Take, as the latest example, Mr. Dan Maes, who is carrying the Republican banner in the 2010 Colorado gubernatorial (that is, for governor) election, and who seems to be positioning himself as the Tea Party candidate. Yesterday the Denver Post reported on Maes' "warning" that Denver was at risk of being converted "into a United Nations community," whatever that is - and why? Well, because of B-Cycle, Denver's four-month-old, Bixi-like bicycle sharing program.
Apparently, Maes sees international conspiracies hidden within Denver B-Cycle's magic bikes. It's because Denver is a member of the International Council for Local Environmental Initiatives, you see - whether it is or not I can't easily tell, but the truth would have little effect here. Apparently, encouraging the people of Denver to ride bicycles more, as current Mayor John Hickenlooper has done, is in Maes' world something that "could threaten our personal freedoms."

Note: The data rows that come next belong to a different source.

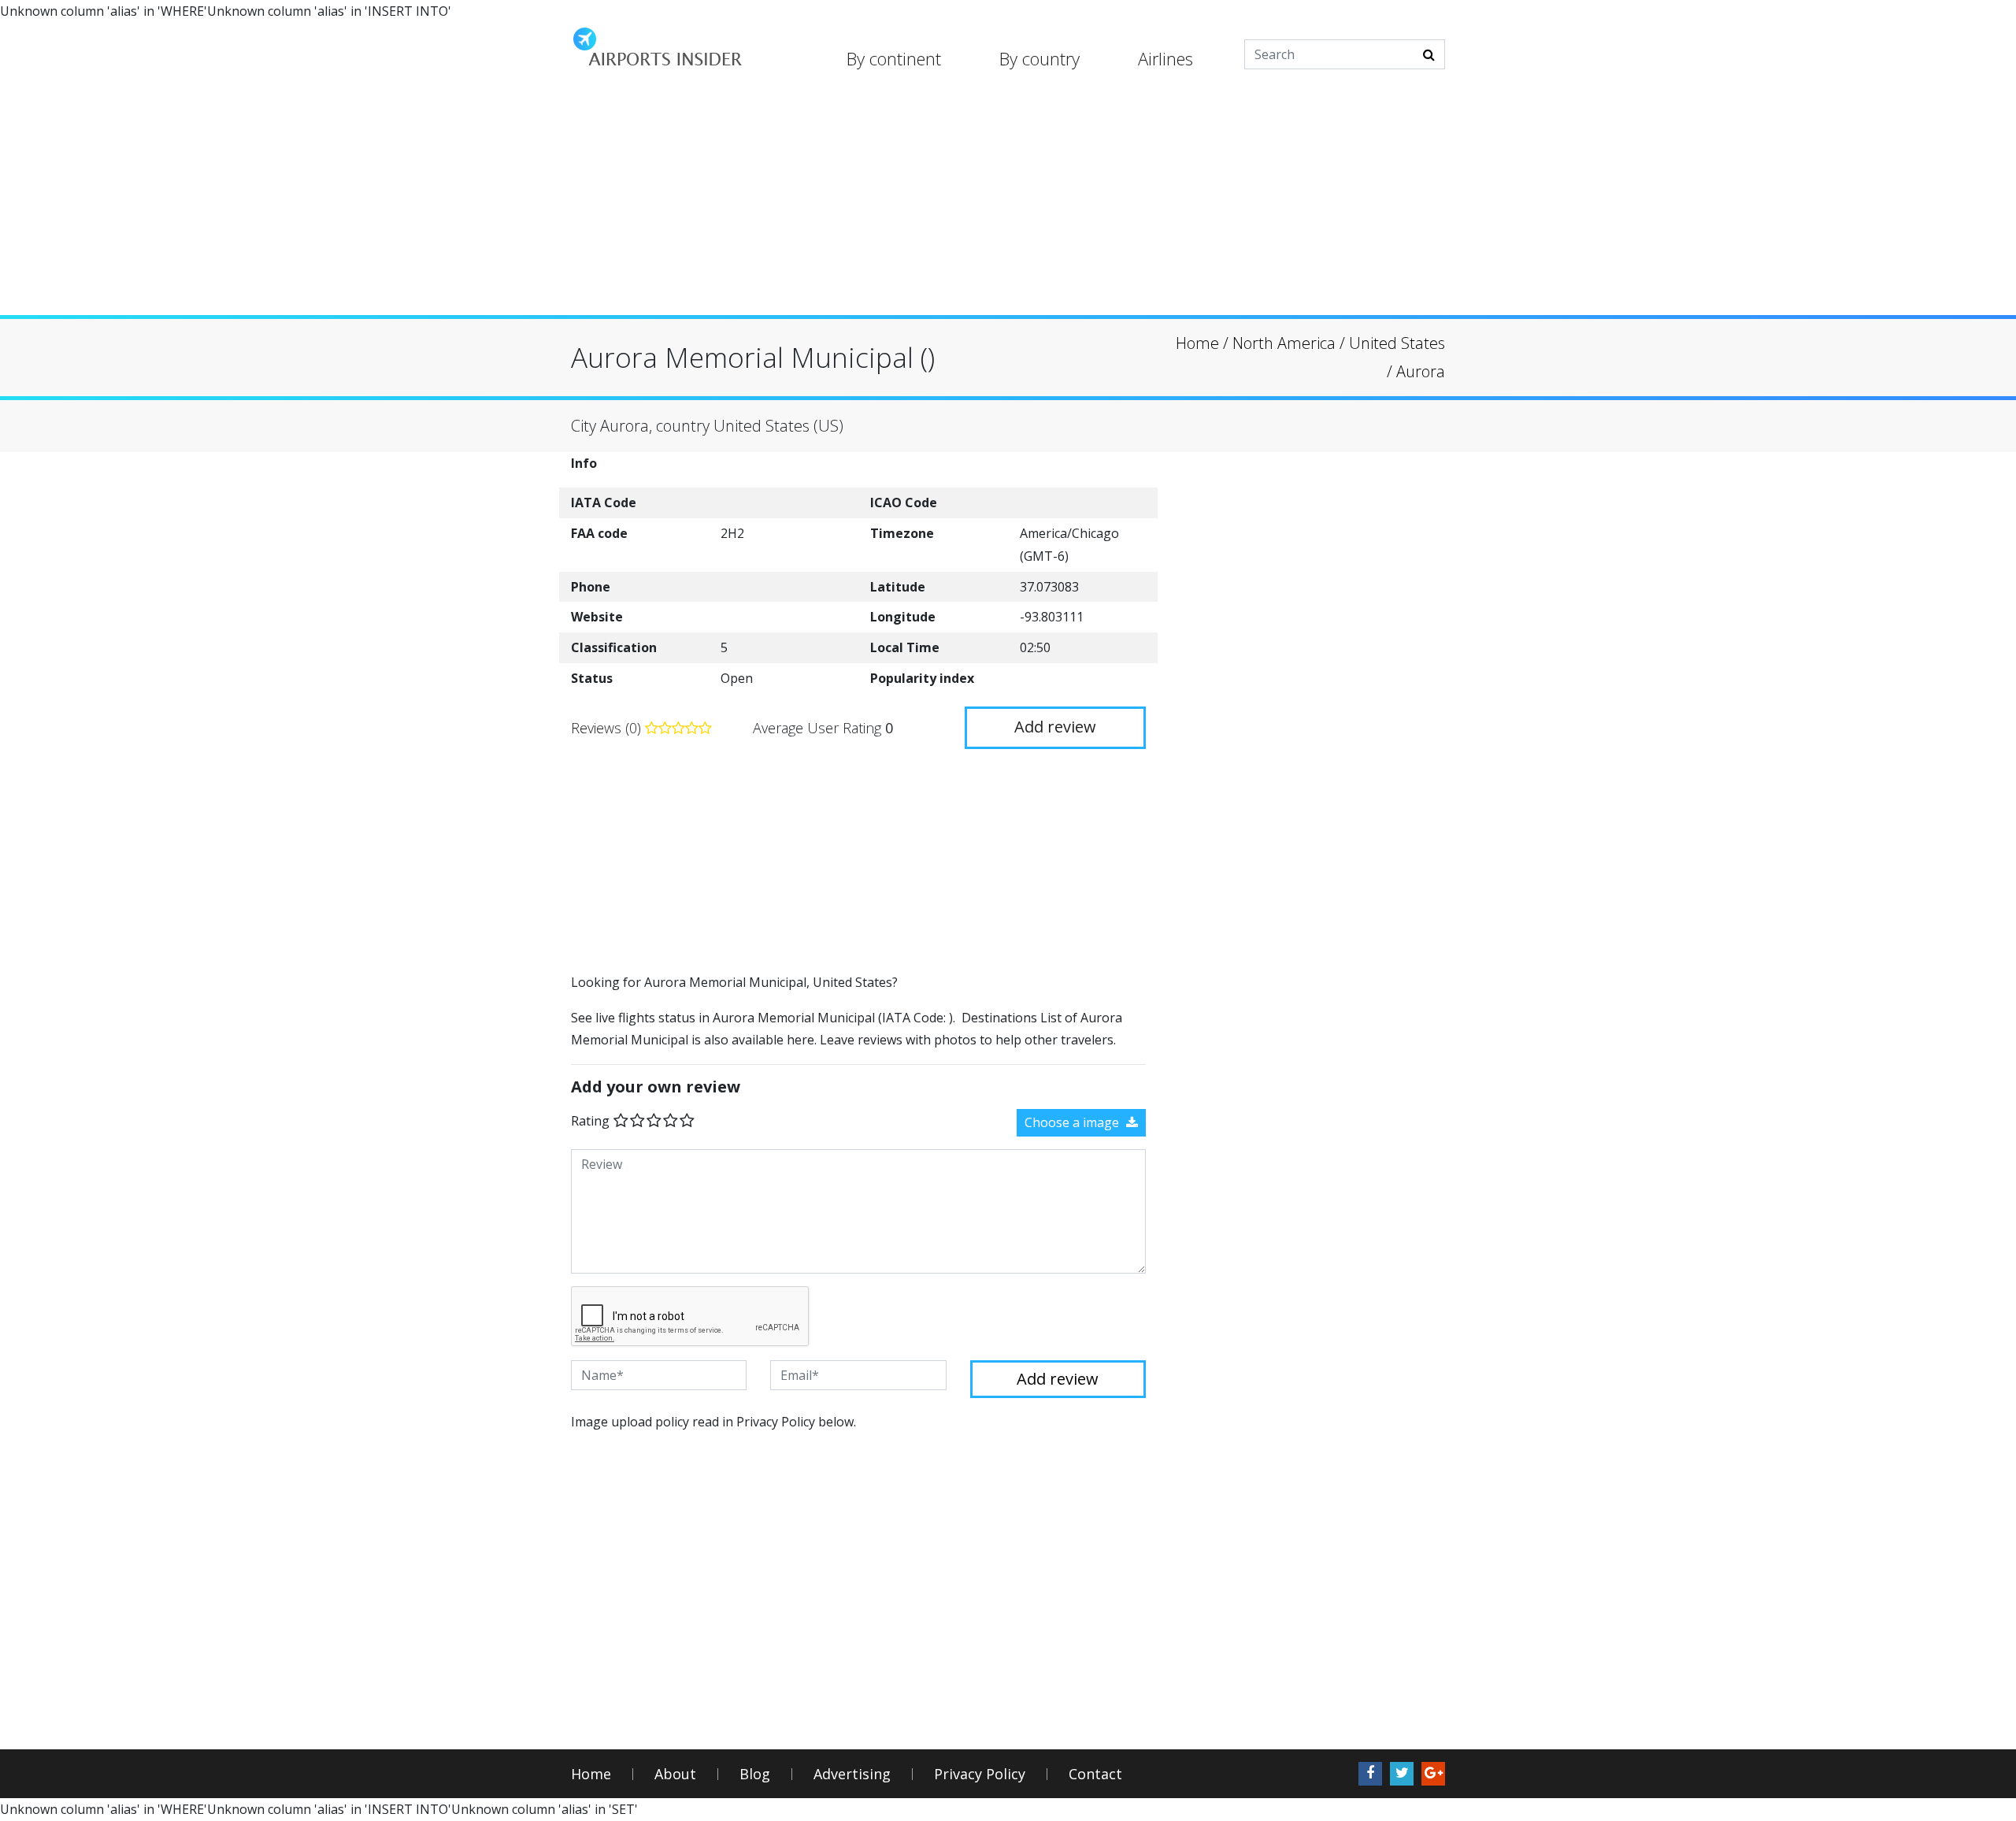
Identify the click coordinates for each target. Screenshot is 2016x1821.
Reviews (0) (608, 727)
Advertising (852, 1774)
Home (591, 1774)
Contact (1095, 1774)
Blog (754, 1774)
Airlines (1165, 58)
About (675, 1774)
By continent (894, 58)
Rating (590, 1120)
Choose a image (1073, 1122)
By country (1039, 58)
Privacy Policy (979, 1774)
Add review (1055, 726)
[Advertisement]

Not that he, you know, explains why this is the case. From what I can see, this is a statement that's supposed to stand on its own, and it's supposed to be obvious that biking = less freedom. I may have failed math all through elementary school, but even I know that that equation on its own does not add up.
Things like this remind me that, despite the great similarities that come from sharing a continent for centuries, there do remain significant divergences between Canadian and American culture. What I get out of Maes' comments on the bike issue - one which, by the way, he only mentions once on his website, and that in criticizing the spending of stimulus funds on bike lanes - is a reflection to the sense of fear that has been present in the United States, whether hidden or in plain view, for years.

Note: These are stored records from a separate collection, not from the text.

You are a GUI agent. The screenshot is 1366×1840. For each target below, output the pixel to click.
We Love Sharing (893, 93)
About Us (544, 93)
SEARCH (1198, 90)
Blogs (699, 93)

After all, it's been a long time since the US was unquestionably the top dog, standing atop the broken corpse of the Union of Soviet Socialist Republics. Its victory in the Cold War has led it to an anemic economy, political polarization, and a time of great worry as to whether it will stay on top. The United States has been compared to the Roman Empire for decades, but the nature of that state's fall seems to reverberate loudly today.
Even beyond that, it could be a simple issue of conservatism. For decades society, particularly American society, has been based around car ownership as one of the great goals for everyone. The Denver Post, in its article on Maes, also reported that Hickenlooper took some flak from automotive dealers for openly speculating about how Denver could "wean ourselves off automobiles." I don't necessarily buy that part of it, though. Conservatives are supposed to be about individual rights and freedoms - at least, that's how I always thought they tried to position themselves. A bicycle-sharing system provides people with more choices as to how to get around. How is a greater freedom of choice injurious to freedom?
None of it makes sense to me. Maybe it's for the best. Maybe I wouldn't want to understand.